Instructions for the task =>
Only the number is needed: the count of lines in the records with the word "อไฟฟ".

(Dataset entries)
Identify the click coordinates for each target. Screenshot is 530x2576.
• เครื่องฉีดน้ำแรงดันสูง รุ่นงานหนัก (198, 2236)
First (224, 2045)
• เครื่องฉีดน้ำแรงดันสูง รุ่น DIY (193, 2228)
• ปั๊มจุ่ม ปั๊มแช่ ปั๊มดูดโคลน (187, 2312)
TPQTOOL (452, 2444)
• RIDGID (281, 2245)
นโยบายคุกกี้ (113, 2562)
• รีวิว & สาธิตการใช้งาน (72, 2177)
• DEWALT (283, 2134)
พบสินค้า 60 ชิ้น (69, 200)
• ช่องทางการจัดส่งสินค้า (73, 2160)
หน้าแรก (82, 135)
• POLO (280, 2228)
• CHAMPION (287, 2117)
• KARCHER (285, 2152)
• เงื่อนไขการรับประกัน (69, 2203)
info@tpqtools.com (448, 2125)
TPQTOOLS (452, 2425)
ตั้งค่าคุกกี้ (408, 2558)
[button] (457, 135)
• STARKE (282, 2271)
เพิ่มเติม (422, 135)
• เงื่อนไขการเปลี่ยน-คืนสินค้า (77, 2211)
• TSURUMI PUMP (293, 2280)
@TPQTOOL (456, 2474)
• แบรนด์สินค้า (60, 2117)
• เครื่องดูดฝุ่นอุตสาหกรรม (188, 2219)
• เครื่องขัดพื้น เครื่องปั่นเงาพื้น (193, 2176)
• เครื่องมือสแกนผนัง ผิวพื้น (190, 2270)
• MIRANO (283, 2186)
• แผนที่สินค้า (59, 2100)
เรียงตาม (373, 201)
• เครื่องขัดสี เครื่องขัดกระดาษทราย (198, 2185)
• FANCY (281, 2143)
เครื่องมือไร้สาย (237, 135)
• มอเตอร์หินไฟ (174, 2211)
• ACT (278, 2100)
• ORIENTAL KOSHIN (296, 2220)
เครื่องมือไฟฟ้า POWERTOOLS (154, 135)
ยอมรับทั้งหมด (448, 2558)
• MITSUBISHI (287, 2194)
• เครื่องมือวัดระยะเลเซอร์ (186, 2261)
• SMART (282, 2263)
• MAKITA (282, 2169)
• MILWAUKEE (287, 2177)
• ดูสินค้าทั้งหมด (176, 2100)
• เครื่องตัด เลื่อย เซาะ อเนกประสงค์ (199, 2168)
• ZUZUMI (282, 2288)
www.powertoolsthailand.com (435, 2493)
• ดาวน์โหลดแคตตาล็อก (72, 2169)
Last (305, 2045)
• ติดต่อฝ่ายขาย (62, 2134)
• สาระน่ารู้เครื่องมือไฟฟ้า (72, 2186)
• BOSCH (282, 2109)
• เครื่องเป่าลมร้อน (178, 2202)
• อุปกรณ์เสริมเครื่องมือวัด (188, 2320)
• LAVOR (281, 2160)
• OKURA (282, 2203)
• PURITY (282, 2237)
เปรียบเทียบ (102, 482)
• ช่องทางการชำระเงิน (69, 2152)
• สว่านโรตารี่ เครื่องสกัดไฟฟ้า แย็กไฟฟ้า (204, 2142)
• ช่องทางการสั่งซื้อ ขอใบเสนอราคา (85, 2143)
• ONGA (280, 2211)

Result of this task =>
2